AGRAVO INTERNO. ART. 557, § 1º, DA LEI Nº 5.869/73. DECISÃO MONOCRÁTICA QUE NEGOU PROVIMENTO AO RECURSO DE APELAÇÃO. APLICAÇÃO DO PISO SALARIAL NACIONAL ESTABELECIDO PELA LEI Nº 11.738/18. INSURGÊNCIA INTERPOSTA PELA PROFESSORA AUTORA. ALEGAÇÕES QUE CONSUBSTANCIAM SIMPLES REITERAÇÃO DOS ARGUMENTOS MANEJADOS NAS RAZÕES DO APELO. INEXISTÊNCIA DE ESPECÍFICA IMPUGNAÇÃO AOS FUNDAMENTOS PONTUADOS NO VEREDICTO UNIPESSOAL RECORRIDO. DEFICIÊNCIA QUE INVIABILIZA A APRECIAÇÃO DO RECLAMO. ART. 1.021, § 1º, DA LEI Nº 13.105/15. AUSÊNCIA DE PRESSUPOSTO DE REGULARIDADE FORMAL. RECLAMO NÃO CONHECIDO. RECURSO MANIFESTAMENTE INADMISSÍVEL. IMPOSIÇÃO DA MULTA DE 5% SOBRE O VALOR ATUALIZADO DA CAUSA. ART. 1.021, § 4º, DO NCPC. (Agravo n. 0070589-85.2012.8.24.0023, da Capital, rel. Des. Luiz Fernando Boller, Primeira Câmara de Direito Público, j. 8-5-2018).

AGRAVO INTERNO EM APELAÇÃO CÍVEL (ART. 1.021 DO CPC). NÃO CONHECIMENTO DO PRIMEIRO RECLAMO POR AUSÊNCIA DE DIALETICIDADE RECURSAL. RAZÕES RECURSAIS DO AGRAVO INTERNO QUE NOVAMENTE NÃO IMPUGNAM O FUNDAMENTO DO DECISUM ORA AGRAVADO E SE LIMITAM A ADUZIR A SUPOSTA EXISTÊNCIA NO RECURSO ANTERIOR DE PONTOS ESPECÍFICOS DE IRRESIGNAÇÃO. NOVA VIOLAÇÃO AO PRINCÍPIO DA DIALETICIDADE E AO ART. 1.021, § 1º, DO CÓDIGO DE PROCESSO CIVIL. RECURSO MANIFESTAMENTE INADMISSÍVEL E PROTELATÓRIO. IMPOSIÇÃO DE MULTA DE 1% (UM POR CENTO) SOBRE O VALOR ATUALIZADO DA CAUSA. INTELIGÊNCIA DO ART. 1.021, § 4º, DA LEI ADJETIVA CIVIL. AGRAVO INTERNO NÃO CONHECIDO. HONORÁRIOS ADVOCATÍCIOS RECURSAIS. NÃO CABIMENTO. INTERPOSIÇÃO DE RECURSO NO MESMO GRAU DE JURISDIÇÃO. PRECEDENTES DO SUPERIOR TRIBUNAL DE JUSTIÇA. "Descumpre o ônus da dialeticidade a impugnação recursal fundada em premissas genéricas e evasivas as quais não atacam, todavia, a fundamentação especificada no julgado recorrido" (STJ, AgRg no AREsp 704.483/MG, Rel.

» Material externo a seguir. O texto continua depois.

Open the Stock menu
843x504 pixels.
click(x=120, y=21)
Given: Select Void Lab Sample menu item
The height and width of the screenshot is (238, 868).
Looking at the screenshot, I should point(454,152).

Min. Mauro Campbell Marques, j. 1-9-2015). (Agravo n. 0000544-10.2013.8.24.0124, de Itá, rel. Des. Luiz Felipe Schuch, Câmara Especial Regional de Chapecó, j. 30-4-2018).

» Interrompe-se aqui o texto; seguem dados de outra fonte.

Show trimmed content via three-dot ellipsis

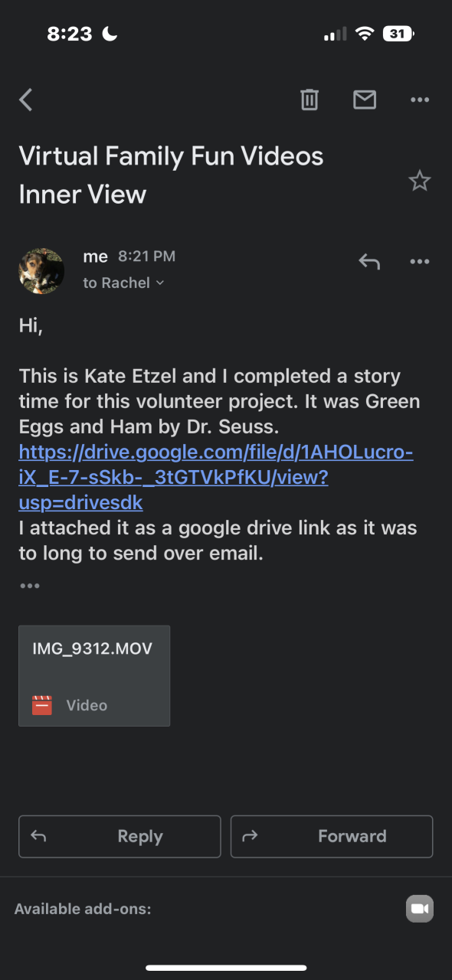click(30, 586)
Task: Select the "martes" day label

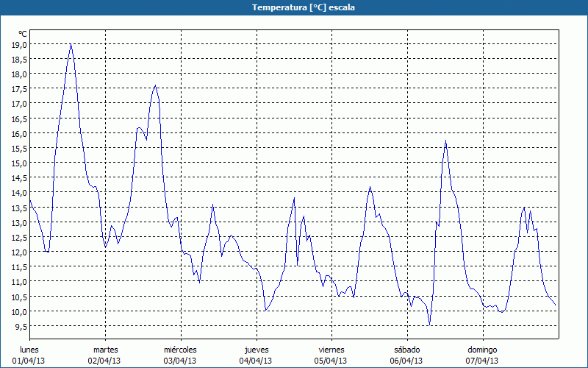Action: (x=105, y=349)
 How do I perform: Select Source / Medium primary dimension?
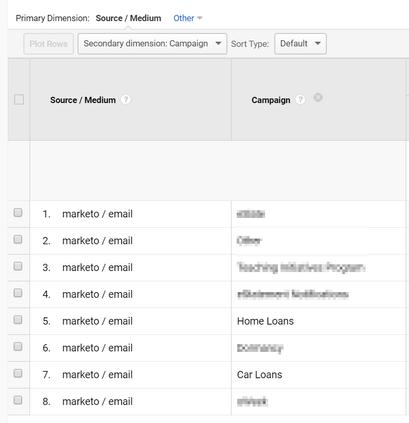[x=128, y=18]

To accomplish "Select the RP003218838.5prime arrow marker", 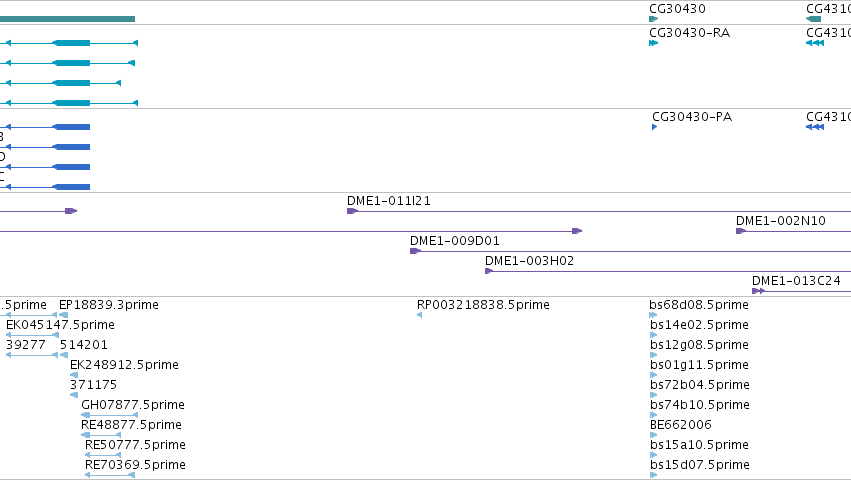I will tap(420, 315).
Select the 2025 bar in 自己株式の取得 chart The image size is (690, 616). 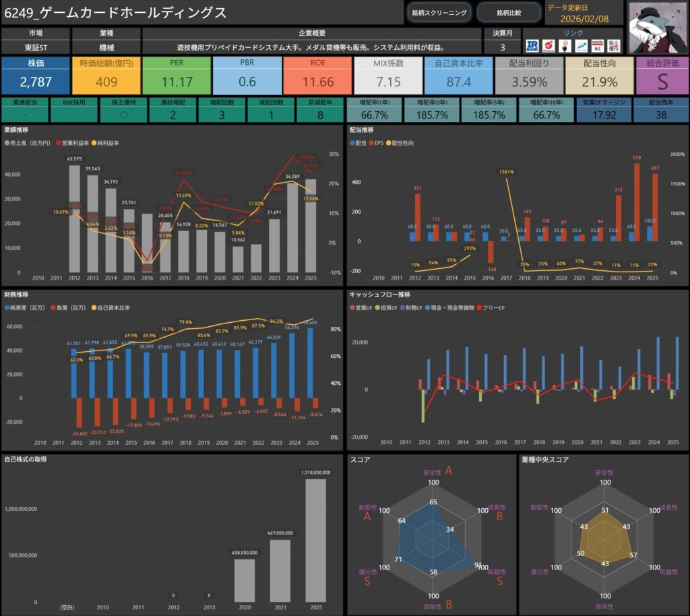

AGRAVO INTERNO. DECISÃO UNIPESSOAL QUE NEGOU SEGUIMENTO AO RECURSO, PORQUE INTEMPESTIVO. RAZÕES DO AGRAVO QUE NÃO IMPUGNAM ESPECIFICADAMENTE OS FUNDAMENTOS DA DECISÃO AGRAVADA. ARTIGO 1.021, § 1º DO CÓDIGO DE PROCESSO CIVIL DE 2015. APLICAÇÃO DA MULTA PREVISTA NO ARTIGO 1.021, § 4º, DO MESMO DIPLOMA LEGAL. RECURSO NÃO CONHECIDO. (Agravo n. 0804618-37.2013.8.24.0007, de Biguaçu, rel. Des. Cláudio Barreto Dutra, Quinta Câmara de Direito Comercial, j. 27-7-2017).

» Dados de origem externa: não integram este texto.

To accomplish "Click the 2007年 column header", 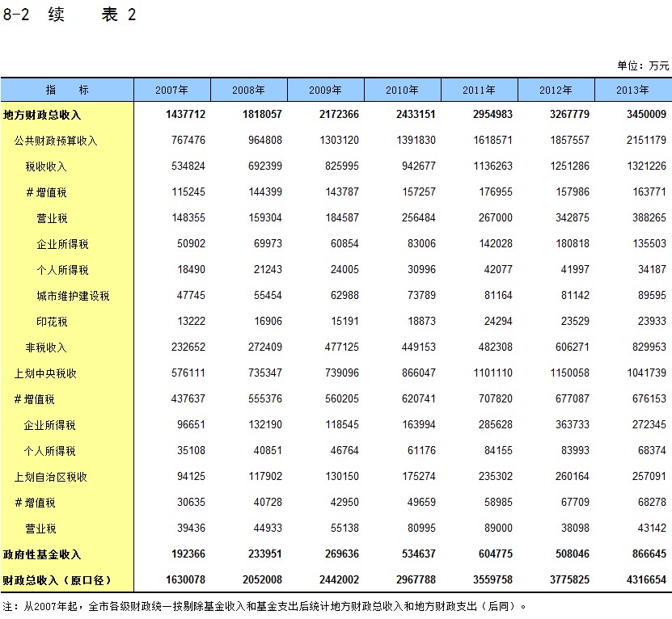I will (171, 90).
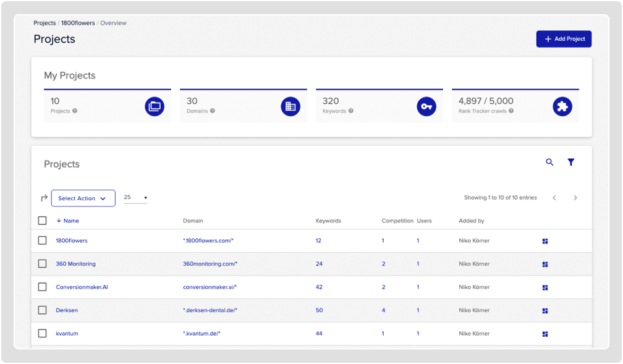This screenshot has height=364, width=623.
Task: Open the Conversionmaker.AI project link
Action: point(82,287)
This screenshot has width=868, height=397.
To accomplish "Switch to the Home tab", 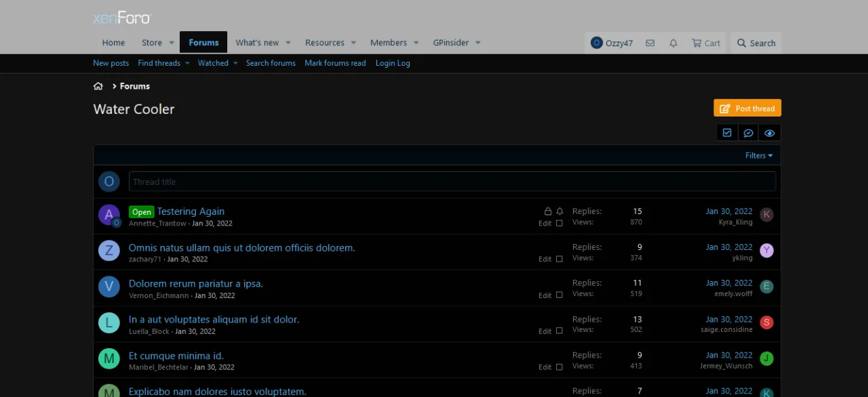I will click(113, 43).
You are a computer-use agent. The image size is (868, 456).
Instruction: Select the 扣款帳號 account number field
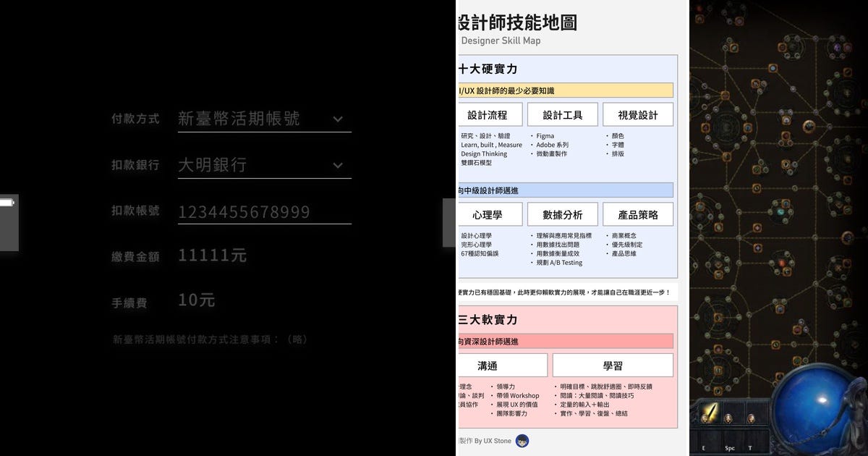coord(264,211)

Ante o exposto, voto no sentido de conhecer do recurso e negar-lhe provimento e, de ofício, pela aplicação de multa fixada em 3% (três por cento) sobre o valor atualizado da causa (art. 1.021, § 4º, do CPC/2015) a ser paga à parte agravada.